• WHAT YOU WILL DO
a - Reproduce word for word the part of the Hadoop Eco integration page that begins at the words "- In Service" and ends after the words "the desired catalog.".
b - According to the Hadoop Eco integration page, which two catalog types have different connection details?

• DOCUMENT PASSAGE
##########

Integrate With Hadoop Eco
This page explains how to integrate Hadoop Eco with the Data Catalog service.
For detailed instructions on creating a Hadoop Eco cluster, see Create a cluster.
Step 1. Integrate Data Catalog in Hadoop Eco
When creating a cluster in Hadoop Eco, first integrate with Object Storage, then set up the Data Catalog.
Connection details differ by catalog type (Standard, Iceberg). Select the appropriate type below.
- Integrate with a Standard catalog
- Integrate with an Iceberg catalog
- To integrate with Object Storage, add
core-site.xmlproperties in Hadoop Eco > Create Cluster > Step 3: Advanced settings (optional).
-
For issuing S3 credentials, see Authentication.
Object Storage connection settings{
"configurations":
[
{
"classification": "core-site",
"properties":
{
"fs.s3a.service.kic.credential.id": "credential_id",
"fs.s3a.service.kic.credential.secret": "credential_secret",
"fs.s3a.access.key": "access_key",
"fs.s3a.secret.key": "secret_key",
"fs.s3a.buckets.create.region": "kr-central-2",
"fs.s3a.endpoint.region": "kr-central-2",
"fs.s3a.endpoint": "objectstorage.kr-central-2.kakaocloud.com",
"s3service.s3-endpoint": "objectstorage.kr-central-2.kakaocloud.com"
}
}
]
}
- To integrate with the Data Catalog, configure Create Cluster > Step 3: Service integration settings (optional).
- In Service Integration, select Integrate with Data Catalog.
- In Data Catalog integration, verify the Hadoop network/subnet, then select the desired catalog.
- To integrate with Object Storage, add settings for your engine in Hadoop Eco > Create Cluster > Step 3: Advanced settings (optional).
-
For issuing S3 credentials, see Authentication.
- If using Trino: add
iceberg-trino.properties - If using Spark: add
iceberg-spark-defaults.conf
Object Storage connection settings{
"configurations": [
{
"classification": "iceberg-setting",
"properties": {
"enabled": "true"

##########

• COLLECTED DATA

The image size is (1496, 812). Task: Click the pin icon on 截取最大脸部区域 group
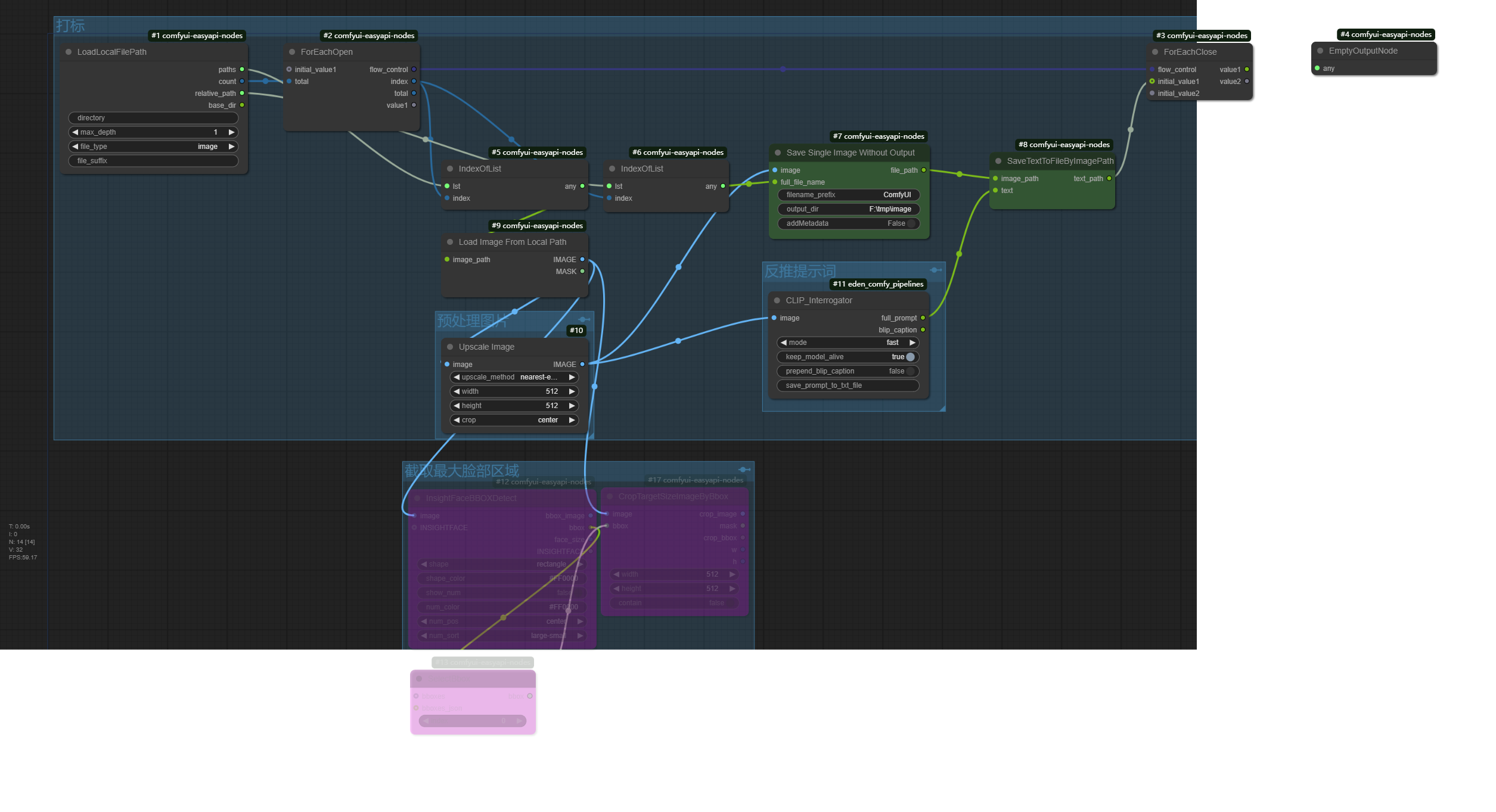pyautogui.click(x=744, y=470)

##########

• THE ANSWERS
a -
- In Service Integration, select Integrate with Data Catalog.
- In Data Catalog integration, verify the Hadoop network/subnet, then select the desired catalog.

b - Standard and Iceberg.